--- ACTIVITY ---
Filter the listing below, please, and copy only the lines with the word "accueil".

--- SUPPLIED ENTRIES ---
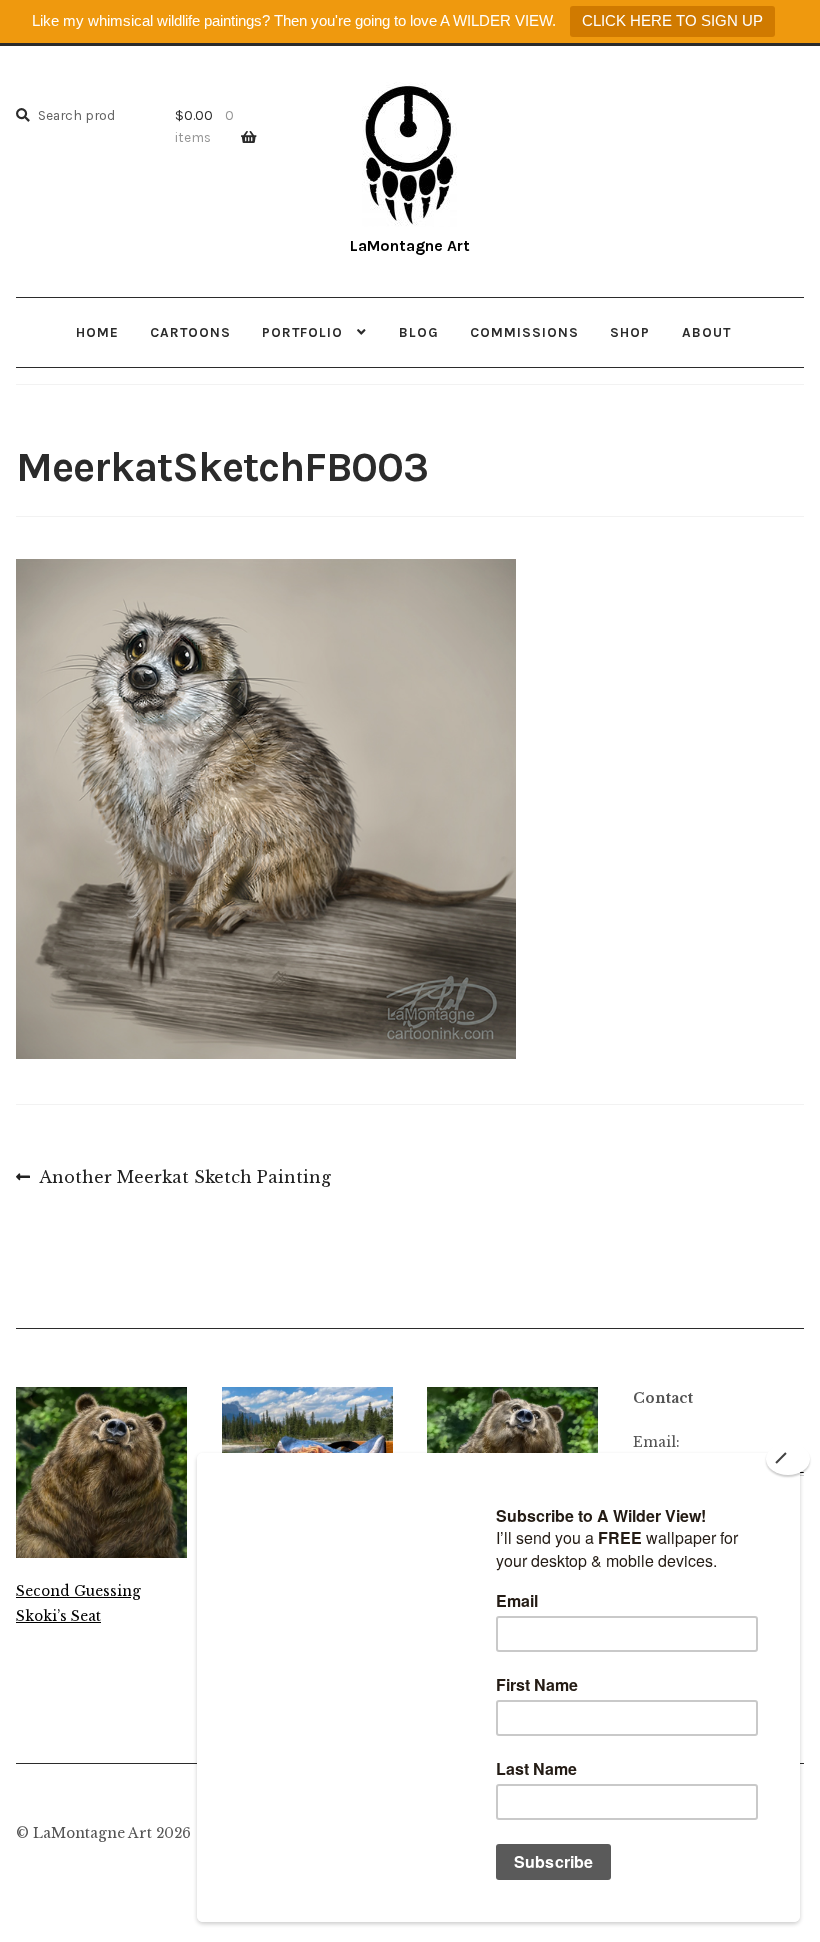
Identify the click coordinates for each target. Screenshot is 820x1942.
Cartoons (190, 332)
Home (97, 332)
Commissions (524, 332)
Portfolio (302, 332)
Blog (419, 332)
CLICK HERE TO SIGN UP (672, 20)
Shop (630, 332)
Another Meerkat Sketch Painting (184, 1179)
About (706, 332)
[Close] (788, 1459)
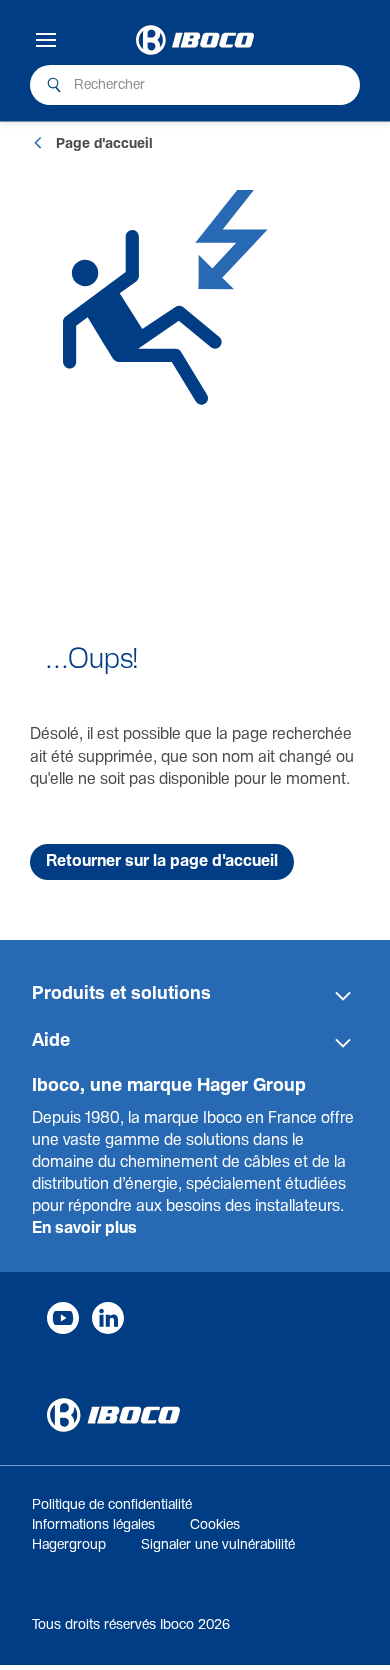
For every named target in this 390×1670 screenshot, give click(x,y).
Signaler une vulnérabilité (218, 1545)
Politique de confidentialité (112, 1505)
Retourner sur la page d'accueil (162, 861)
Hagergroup (69, 1545)
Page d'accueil (104, 144)
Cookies (215, 1525)
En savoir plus (84, 1228)
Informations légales (93, 1525)
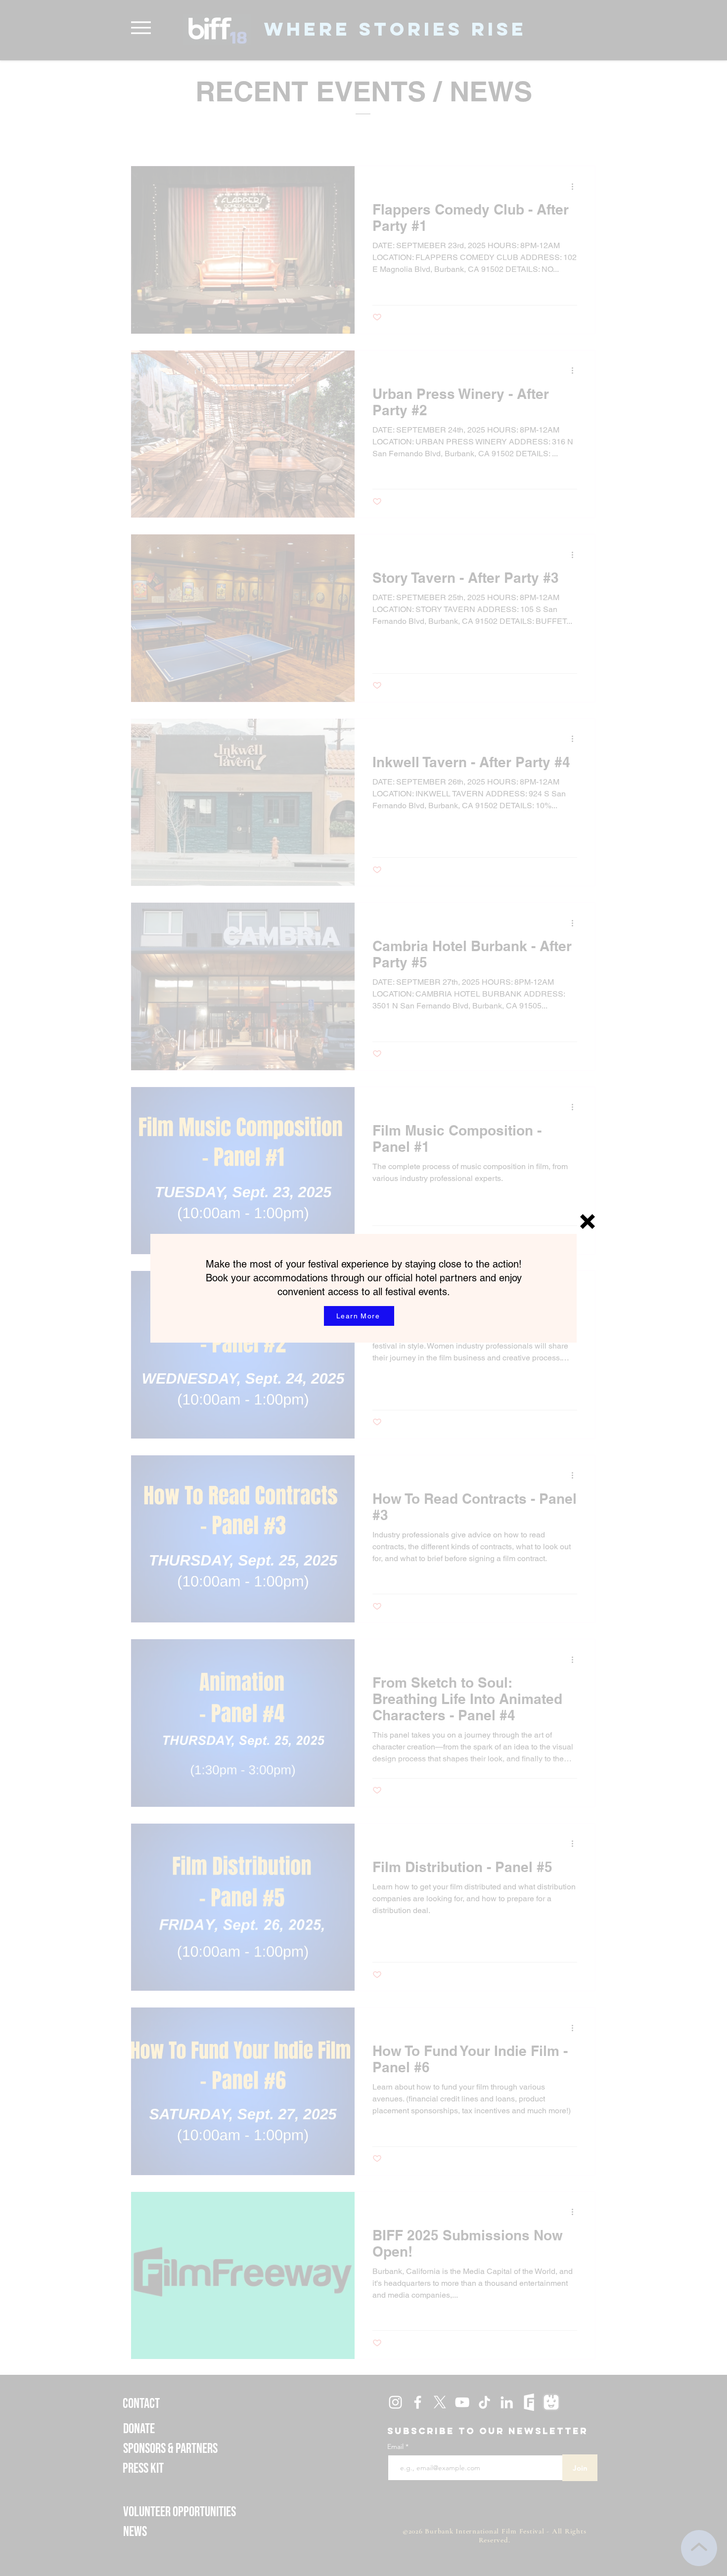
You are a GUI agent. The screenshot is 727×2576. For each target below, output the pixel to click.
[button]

--- RESPONSE TO THIS TASK ---
Retourner sur la page d'accueil (162, 861)
Page d'accueil (104, 144)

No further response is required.